A sphere of radius 1 sits inside a container shaped as an inverted pyramid. The top of the pyramid is a square that is horizontal, and the other faces are equilateral triangles.

Answer 1

Let the square base be $BCDE$. Let $F,G$ respectively be the mid-point of $BC$ and $DE$.

Consider the cross-section containing triangle $AFG$. The triangle $AFG$ is equilateral, and a circle of radius $1$ which is a great circle of the sphere has tangents $AF,AG$. Let $AF,AG$ touch the circle at $X$ and $Y$ respectively.

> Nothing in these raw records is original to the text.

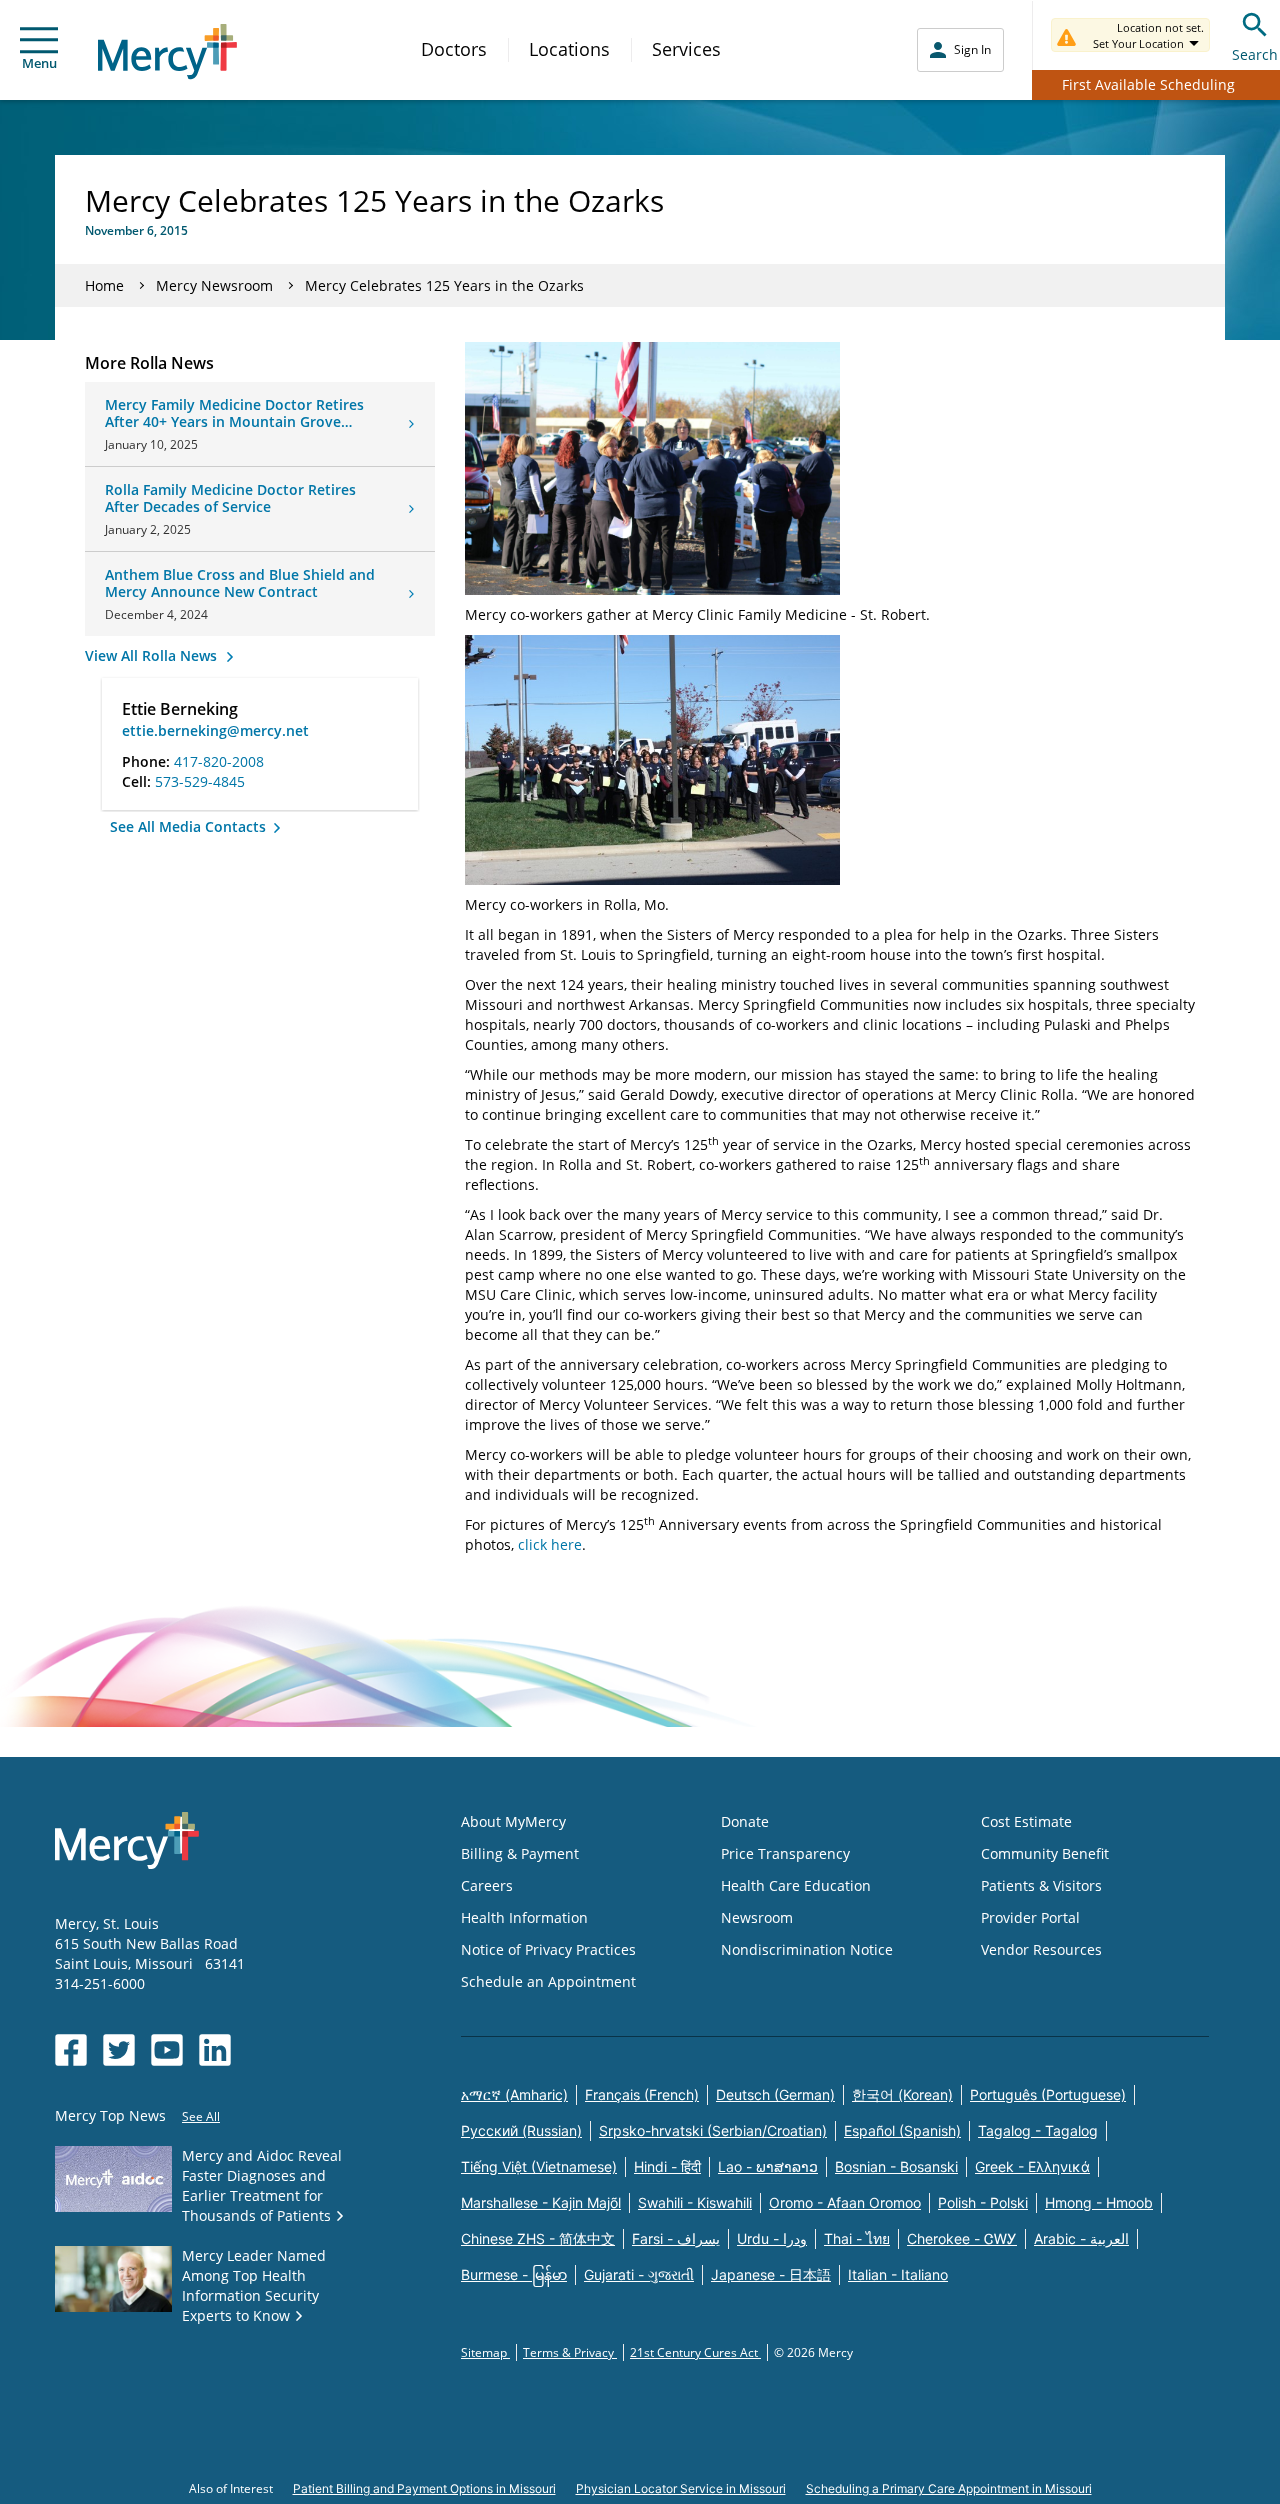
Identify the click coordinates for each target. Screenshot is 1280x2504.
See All (201, 2116)
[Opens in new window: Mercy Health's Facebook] (71, 2050)
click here (550, 1544)
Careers (487, 1885)
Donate (745, 1821)
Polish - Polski (983, 2202)
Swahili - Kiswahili (695, 2202)
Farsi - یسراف (676, 2238)
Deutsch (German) (775, 2094)
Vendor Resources (1041, 1949)
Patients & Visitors (1041, 1885)
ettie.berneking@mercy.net (215, 730)
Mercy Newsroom (214, 285)
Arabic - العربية (1081, 2238)
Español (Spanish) (902, 2130)
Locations (569, 49)
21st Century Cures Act (695, 2352)
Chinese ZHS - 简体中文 (538, 2238)
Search (1255, 54)
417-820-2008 (219, 761)
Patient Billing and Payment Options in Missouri (424, 2488)
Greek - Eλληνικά (1032, 2166)
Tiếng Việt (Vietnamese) (539, 2166)
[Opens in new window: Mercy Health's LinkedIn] (215, 2050)
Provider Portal (1030, 1917)
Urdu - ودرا (772, 2238)
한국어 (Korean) (902, 2094)
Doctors (454, 49)
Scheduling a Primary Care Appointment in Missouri (949, 2488)
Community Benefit (1045, 1853)
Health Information (524, 1917)
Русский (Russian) (521, 2130)
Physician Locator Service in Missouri (681, 2488)
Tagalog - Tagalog (1038, 2130)
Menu (39, 63)
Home (104, 285)
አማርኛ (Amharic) (514, 2094)
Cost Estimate (1026, 1821)
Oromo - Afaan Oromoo (845, 2202)
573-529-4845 (200, 781)
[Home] (167, 51)
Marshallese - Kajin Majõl (541, 2202)
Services (686, 49)
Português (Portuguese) (1048, 2094)
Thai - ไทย (857, 2238)
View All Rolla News (153, 655)
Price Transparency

Let $s$ be the edge length of the pyramid (they are all the same). Because $AF=AG$ is the altitude of an equilateral triangle with side length $s$, so $AF=AG=\frac12s\sqrt3$. Also let $P$ be the mid-point of $FG$, so $FP=\frac12s$.

Let the centre of the sphere (and thus the circle) be $O$. Consider that $\sin\angle XAO=\sin\angle PAF=\frac{FP}{FA}=\frac13\sqrt3$. So by the law of sines,

$$AO=\frac{\sin\angle AXO\cdot XO}{\sin\angle XAO}=\frac{\sin90^0\cdot XO}{\frac13\sqrt3}=\frac1{\frac13\sqrt3}=\sqrt3\text.$$

Therefore, the distance from the centre of the sphere to the apex of the pyramid is $\sqrt3$.

Answer 2

I am going to assume that the sphere is of radius 1.

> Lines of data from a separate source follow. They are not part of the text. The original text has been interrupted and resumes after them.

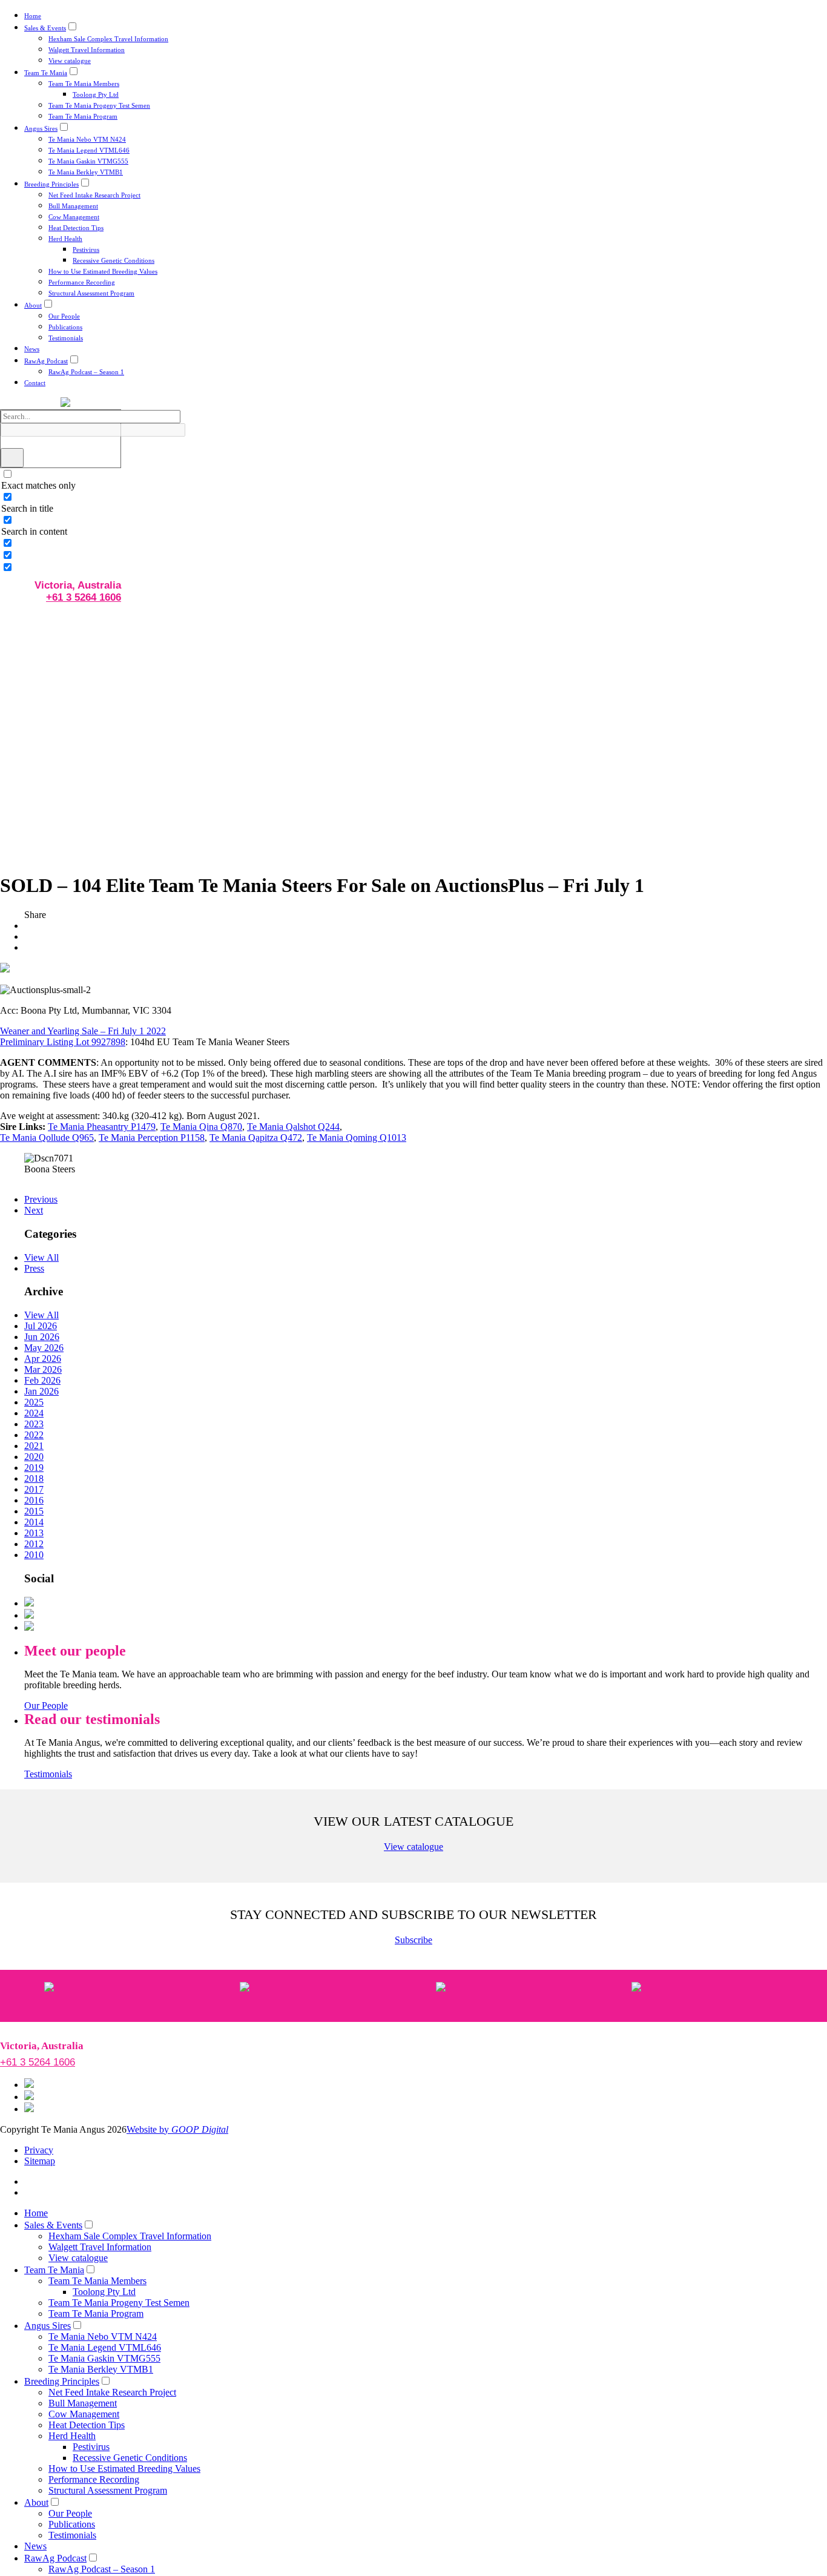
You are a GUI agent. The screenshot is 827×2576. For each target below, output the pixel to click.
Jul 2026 (40, 1326)
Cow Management (73, 216)
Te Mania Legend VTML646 (89, 150)
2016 (34, 1500)
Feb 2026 (42, 1380)
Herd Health (65, 238)
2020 (34, 1456)
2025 (34, 1402)
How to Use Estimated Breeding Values (102, 271)
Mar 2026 (43, 1369)
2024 (34, 1413)
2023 (34, 1424)
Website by (177, 2129)
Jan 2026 (41, 1391)
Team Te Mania (45, 72)
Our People (64, 316)
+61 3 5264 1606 (83, 597)
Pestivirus (86, 249)
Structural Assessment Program (91, 293)
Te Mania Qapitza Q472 (255, 1137)
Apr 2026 (42, 1358)
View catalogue (69, 60)
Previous (41, 1199)
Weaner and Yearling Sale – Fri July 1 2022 (83, 1031)
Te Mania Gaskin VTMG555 (88, 161)
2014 (34, 1522)
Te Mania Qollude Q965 (47, 1137)
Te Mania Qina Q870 (201, 1126)
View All (41, 1257)
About (33, 305)
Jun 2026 (41, 1337)
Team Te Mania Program (82, 116)
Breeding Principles (51, 184)
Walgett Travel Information (86, 49)
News (31, 348)
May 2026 (44, 1347)
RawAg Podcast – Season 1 (86, 371)
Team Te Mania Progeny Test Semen (99, 105)
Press (34, 1268)
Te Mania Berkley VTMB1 (85, 172)
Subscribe (413, 1940)
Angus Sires (41, 128)
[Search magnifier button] (12, 457)
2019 (34, 1467)
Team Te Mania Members (83, 83)
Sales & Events (45, 27)
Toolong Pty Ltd (96, 94)
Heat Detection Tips (76, 227)
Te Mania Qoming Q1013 (356, 1137)
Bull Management (73, 206)
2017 (34, 1489)
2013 (34, 1533)
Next (33, 1210)
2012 (34, 1544)
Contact (34, 382)
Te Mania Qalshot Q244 (293, 1126)
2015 (34, 1511)
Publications (65, 327)
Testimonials (65, 338)
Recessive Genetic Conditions (113, 260)
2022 (34, 1435)
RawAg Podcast (46, 361)
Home (32, 15)
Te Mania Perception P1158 (152, 1137)
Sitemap (39, 2161)
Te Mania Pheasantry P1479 (102, 1126)
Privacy (38, 2150)
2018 (34, 1478)
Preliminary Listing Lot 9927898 (62, 1042)
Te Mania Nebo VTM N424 (87, 139)
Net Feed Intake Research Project (94, 195)
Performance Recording (81, 282)
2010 (34, 1555)
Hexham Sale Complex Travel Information (108, 38)
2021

Place the sphere at $(0,0,1)$

Place the vertices at $(k,0,0), (0,k,0), (0,0,k), (-k,0,0), (0,-k,0)$

I have turned it upside down, it is easier for me to visualize this way.

Find $k$ such that the sphere is tangent to the pyramid.

One of the faces is described by the plane $x + y + z - k = 0$

The point $(0,0,1)$ is one unit from the plane.

$\frac {k-1}{\sqrt 3} = 1$

$k = \sqrt 3 + 1$

The distance from $(0,0,1)$ to $(0,0,k) = \sqrt 3$ units.

For a sphere of radius $r$ the distance is $r\sqrt 3$